-- Opening Marker --

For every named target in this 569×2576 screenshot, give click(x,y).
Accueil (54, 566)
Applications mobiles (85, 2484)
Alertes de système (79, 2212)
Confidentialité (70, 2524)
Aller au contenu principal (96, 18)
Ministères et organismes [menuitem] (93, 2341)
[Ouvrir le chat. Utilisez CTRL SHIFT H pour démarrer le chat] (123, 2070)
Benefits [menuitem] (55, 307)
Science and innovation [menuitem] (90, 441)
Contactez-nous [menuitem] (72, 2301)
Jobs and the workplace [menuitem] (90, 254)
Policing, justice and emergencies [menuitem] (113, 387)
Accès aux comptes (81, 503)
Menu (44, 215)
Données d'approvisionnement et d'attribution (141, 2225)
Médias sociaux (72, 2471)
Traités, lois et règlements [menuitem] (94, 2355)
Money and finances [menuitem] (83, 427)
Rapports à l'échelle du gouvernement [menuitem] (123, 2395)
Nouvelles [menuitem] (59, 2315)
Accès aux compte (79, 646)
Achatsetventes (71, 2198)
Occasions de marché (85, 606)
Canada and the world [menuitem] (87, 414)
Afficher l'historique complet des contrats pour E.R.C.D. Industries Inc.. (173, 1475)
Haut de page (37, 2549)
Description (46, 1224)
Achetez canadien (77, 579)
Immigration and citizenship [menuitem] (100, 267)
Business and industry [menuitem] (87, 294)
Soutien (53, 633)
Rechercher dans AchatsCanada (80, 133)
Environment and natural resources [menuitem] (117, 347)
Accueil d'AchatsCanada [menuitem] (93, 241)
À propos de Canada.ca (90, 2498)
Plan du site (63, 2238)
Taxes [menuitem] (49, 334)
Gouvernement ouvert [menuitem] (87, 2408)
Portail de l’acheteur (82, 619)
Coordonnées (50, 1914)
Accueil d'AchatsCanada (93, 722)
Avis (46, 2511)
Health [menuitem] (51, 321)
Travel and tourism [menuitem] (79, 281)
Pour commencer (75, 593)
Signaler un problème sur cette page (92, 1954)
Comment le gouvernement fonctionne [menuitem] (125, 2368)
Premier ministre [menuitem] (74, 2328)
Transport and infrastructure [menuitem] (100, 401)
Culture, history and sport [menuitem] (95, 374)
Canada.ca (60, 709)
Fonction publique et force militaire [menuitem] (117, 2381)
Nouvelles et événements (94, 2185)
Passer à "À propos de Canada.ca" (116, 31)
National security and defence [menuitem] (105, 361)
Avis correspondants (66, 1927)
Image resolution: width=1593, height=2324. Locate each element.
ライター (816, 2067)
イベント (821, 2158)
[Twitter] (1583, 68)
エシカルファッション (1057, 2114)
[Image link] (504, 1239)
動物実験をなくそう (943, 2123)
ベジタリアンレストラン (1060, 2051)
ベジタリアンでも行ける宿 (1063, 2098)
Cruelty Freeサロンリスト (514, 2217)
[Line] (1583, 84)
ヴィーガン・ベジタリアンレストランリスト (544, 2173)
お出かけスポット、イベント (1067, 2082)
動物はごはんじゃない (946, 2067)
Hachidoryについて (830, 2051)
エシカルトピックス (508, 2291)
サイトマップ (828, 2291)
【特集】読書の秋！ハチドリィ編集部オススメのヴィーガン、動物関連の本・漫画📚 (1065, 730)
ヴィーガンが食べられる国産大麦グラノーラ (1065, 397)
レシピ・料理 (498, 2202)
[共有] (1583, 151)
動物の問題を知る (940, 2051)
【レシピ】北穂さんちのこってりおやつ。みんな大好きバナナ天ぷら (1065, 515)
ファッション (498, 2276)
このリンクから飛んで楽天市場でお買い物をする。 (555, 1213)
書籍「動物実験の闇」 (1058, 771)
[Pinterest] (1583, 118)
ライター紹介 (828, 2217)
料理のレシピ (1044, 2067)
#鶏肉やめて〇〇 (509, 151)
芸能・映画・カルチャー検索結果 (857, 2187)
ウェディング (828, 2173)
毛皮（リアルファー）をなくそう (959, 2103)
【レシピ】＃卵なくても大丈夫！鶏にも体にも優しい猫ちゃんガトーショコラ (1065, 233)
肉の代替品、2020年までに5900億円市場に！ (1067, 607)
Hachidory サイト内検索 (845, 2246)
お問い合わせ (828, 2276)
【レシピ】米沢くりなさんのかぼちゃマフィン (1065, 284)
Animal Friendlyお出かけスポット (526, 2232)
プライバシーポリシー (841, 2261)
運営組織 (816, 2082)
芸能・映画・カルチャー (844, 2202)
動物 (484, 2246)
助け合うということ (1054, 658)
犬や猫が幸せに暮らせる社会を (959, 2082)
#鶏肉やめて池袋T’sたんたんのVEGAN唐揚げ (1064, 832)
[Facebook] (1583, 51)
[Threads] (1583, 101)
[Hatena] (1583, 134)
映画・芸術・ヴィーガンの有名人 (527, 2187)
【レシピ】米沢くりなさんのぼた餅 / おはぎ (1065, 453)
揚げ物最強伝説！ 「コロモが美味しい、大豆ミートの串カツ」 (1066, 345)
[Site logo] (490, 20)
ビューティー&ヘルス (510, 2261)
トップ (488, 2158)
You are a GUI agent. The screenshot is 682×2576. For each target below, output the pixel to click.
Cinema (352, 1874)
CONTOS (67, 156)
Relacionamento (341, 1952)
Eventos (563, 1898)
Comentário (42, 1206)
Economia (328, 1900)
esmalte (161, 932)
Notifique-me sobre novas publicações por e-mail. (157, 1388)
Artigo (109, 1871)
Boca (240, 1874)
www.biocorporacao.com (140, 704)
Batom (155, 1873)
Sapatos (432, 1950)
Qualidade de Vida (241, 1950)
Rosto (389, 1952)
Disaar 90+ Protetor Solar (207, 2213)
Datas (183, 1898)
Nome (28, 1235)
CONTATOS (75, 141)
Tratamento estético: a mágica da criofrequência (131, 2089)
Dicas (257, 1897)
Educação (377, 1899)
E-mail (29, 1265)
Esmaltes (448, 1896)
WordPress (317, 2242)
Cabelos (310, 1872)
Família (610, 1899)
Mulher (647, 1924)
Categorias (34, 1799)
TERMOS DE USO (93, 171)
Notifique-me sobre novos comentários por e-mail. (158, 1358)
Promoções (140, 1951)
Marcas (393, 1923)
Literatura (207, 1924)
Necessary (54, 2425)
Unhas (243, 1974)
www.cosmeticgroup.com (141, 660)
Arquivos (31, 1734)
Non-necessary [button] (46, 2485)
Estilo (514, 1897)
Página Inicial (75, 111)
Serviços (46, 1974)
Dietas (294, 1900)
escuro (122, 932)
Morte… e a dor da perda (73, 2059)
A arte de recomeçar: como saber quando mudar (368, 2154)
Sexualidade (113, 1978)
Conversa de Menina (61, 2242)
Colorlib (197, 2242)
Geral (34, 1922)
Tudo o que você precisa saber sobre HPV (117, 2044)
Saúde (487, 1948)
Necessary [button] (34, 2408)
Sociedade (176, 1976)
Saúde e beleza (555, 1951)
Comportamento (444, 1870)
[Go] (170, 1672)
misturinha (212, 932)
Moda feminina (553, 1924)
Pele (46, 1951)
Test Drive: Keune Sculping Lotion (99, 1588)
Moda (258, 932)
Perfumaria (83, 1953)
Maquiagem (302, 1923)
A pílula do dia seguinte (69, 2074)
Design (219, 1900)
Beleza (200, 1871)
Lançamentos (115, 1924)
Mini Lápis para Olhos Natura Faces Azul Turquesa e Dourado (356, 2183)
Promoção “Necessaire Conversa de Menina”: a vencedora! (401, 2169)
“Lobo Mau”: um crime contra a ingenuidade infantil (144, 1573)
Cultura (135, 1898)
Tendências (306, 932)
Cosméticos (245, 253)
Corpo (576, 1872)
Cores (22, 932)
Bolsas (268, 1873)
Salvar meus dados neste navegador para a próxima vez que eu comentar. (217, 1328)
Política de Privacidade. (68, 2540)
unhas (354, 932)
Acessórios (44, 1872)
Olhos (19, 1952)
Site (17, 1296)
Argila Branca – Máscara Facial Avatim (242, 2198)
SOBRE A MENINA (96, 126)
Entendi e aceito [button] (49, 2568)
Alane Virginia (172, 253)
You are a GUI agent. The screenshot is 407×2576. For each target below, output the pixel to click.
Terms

-- Closing Marker --

### Goal of the exercise:
Above are the records; please copy exactly their first line and each line after it through the line containing "Menu (44, 215)", and no line after that.

### Reply:
For every named target in this 569×2576 screenshot, give click(x,y).
Accueil (54, 566)
Applications mobiles (85, 2484)
Alertes de système (79, 2212)
Confidentialité (70, 2524)
Aller au contenu principal (96, 18)
Ministères et organismes [menuitem] (93, 2341)
[Ouvrir le chat. Utilisez CTRL SHIFT H pour démarrer le chat] (123, 2070)
Benefits [menuitem] (55, 307)
Science and innovation [menuitem] (90, 441)
Contactez-nous [menuitem] (72, 2301)
Jobs and the workplace [menuitem] (90, 254)
Policing, justice and emergencies [menuitem] (113, 387)
Accès aux comptes (81, 503)
Menu (44, 215)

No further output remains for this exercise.